Tumor-producing and skin-irritating activity of dithranol (anthralin) and its 10-acyl analogues in SENCAR mice.
The tumor-producing and skin-irritating activity of the antipsoriatic drug dithranol and its 10-acyl analogues butantrone (10-butyryl dithranol), 10-isobutyryl dithranol and 10-valeryl dithranol were studied in 650 SENCAR mice using a two-stage skin carcinogenesis assay. An initiation with 20 micrograms of 7,12-dimethylbenz(alpha)anthracene (DMBA) was followed 2 weeks later by three applications per week of the test compounds in 50 microliter of acetone for 21 weeks. In addition the compounds were studied without DMBA pre-treatment using application periods of 21 and 36 weeks. The concentration of dithranol was the maximum tolerated, 3.5 mM. For the less irritating 10-acyl analogues 30 mM solutions were used.

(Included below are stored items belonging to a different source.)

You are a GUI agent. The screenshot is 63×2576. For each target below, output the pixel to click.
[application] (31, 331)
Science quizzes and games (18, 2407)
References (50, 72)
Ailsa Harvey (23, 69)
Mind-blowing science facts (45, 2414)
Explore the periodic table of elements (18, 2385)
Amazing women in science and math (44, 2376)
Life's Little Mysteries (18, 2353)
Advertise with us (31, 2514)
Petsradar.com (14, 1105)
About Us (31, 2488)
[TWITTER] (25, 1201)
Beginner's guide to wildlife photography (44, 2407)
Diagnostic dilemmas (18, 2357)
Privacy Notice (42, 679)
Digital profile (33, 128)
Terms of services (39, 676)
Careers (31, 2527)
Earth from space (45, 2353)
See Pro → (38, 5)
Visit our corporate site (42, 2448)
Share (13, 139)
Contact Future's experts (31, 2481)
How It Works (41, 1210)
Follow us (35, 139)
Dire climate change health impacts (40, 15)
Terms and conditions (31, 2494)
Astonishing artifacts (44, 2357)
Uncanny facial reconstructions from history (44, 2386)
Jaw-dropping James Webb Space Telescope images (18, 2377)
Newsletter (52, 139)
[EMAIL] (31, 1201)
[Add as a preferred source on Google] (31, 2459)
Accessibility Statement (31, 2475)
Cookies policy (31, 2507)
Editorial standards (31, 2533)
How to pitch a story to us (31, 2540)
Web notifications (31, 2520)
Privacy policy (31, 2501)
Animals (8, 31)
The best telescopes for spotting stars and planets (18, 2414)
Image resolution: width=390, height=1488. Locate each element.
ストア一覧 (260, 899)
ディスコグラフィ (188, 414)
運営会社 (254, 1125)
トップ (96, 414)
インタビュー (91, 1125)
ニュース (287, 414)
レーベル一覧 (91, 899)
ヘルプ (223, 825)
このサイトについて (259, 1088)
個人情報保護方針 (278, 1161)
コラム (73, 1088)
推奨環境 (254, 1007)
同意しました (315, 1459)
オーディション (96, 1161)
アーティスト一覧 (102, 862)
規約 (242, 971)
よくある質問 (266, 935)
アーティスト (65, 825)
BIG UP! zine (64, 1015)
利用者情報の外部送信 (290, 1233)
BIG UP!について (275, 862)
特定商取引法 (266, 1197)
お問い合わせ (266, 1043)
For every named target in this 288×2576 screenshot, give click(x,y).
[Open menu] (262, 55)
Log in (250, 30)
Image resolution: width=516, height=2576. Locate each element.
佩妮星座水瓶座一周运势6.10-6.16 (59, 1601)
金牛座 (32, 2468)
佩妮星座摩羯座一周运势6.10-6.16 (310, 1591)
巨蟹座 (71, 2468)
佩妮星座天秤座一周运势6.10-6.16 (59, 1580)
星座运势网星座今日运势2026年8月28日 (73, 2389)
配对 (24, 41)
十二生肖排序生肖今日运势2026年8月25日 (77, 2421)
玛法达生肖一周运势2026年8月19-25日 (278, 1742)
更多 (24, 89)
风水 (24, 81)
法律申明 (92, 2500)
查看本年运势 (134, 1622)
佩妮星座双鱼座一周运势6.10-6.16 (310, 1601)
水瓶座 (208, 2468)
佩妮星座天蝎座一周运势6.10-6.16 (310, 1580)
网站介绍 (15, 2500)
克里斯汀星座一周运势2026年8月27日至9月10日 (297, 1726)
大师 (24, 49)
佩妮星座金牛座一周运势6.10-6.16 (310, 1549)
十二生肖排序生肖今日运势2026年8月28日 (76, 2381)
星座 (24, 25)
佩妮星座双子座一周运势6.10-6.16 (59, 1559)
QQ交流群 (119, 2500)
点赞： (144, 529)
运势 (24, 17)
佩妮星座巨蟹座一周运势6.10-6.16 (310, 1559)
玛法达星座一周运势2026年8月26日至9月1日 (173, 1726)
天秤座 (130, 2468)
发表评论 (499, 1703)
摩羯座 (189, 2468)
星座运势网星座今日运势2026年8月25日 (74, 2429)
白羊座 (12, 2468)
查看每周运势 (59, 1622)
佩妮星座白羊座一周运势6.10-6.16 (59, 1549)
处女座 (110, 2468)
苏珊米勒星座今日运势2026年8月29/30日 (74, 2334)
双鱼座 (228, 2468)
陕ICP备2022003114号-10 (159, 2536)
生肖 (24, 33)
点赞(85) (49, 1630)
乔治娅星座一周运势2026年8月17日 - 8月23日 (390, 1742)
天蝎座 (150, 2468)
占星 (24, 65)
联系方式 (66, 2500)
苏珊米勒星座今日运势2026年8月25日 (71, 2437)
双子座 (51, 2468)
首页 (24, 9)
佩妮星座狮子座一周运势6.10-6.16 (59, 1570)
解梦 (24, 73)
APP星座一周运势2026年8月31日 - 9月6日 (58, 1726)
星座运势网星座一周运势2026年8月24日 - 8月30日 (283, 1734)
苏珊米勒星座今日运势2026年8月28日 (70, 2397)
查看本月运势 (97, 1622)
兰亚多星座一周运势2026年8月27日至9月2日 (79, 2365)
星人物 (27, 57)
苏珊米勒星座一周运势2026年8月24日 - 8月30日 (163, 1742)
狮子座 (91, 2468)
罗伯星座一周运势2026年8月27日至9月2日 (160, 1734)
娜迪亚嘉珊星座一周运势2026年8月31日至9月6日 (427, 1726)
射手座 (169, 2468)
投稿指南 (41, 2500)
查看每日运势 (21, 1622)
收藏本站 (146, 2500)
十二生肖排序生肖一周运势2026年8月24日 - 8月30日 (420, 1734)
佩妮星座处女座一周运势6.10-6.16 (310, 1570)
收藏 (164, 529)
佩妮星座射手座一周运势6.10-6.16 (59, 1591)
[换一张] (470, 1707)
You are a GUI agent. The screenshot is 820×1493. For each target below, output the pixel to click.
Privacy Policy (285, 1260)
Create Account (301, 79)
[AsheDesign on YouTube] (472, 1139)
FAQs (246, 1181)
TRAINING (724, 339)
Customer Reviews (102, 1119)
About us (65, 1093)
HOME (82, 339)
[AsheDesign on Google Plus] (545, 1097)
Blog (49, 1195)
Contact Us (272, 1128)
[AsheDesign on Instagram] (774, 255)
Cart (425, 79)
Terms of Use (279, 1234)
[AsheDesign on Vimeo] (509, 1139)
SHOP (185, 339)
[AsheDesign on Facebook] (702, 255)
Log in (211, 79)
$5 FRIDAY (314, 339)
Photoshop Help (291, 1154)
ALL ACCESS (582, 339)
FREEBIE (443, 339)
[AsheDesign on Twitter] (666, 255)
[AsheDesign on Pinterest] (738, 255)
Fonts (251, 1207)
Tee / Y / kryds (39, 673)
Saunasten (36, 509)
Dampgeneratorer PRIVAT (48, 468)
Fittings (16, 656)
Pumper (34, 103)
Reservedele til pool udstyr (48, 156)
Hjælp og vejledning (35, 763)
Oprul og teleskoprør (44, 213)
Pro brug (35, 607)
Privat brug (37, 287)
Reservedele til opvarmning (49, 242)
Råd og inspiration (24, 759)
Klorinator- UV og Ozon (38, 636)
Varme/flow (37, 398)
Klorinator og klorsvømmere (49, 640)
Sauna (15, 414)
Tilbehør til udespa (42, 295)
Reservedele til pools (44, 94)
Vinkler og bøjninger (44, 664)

The first signs of skin irritation were observed after an application period of 1-2 weeks and the irritation continued to the end of the experiment in all groups except the acetone controls. Dithranol caused the most severe irritation although the differences between the groups were not pronounced. On histopathology, the majority of animals had hyperplasia and other inflammatory changes of the skin. The first papillomas appeared 8-11 weeks after initiation and the incidences of papillomas at the end of the experiment were 85% (dithranol 3.5 mM), 16% (butantrone 30 mM), 36% (10-isobutyryl dithranol 30 mM) and 50% (10-valeryl dithranol 30 mM). Without initiation the incidences were 6 and 2% (dithranol), 2 and 2% (butantrone) and 2 and 0% (10-valeryl dithranol) in the 21- and 36-week studies, respectively. Histologically, the papillomas were mostly squamous papillomas and only a few keratoacanthomas were found. It is concluded that the tumor-producing and skin-irritating activity of dithranol is clearly greater than that of butantrone, 10-isobutyryl dithranol and 10-valeryl dithranol.[1]References
- Tumor-producing and skin-irritating activity of dithranol (anthralin) and its 10-acyl analogues in SENCAR mice. Viluksela, M., Puotunen, E., Newman, A.J., Männistö, P.T. Carcinogenesis (1986) [Pubmed]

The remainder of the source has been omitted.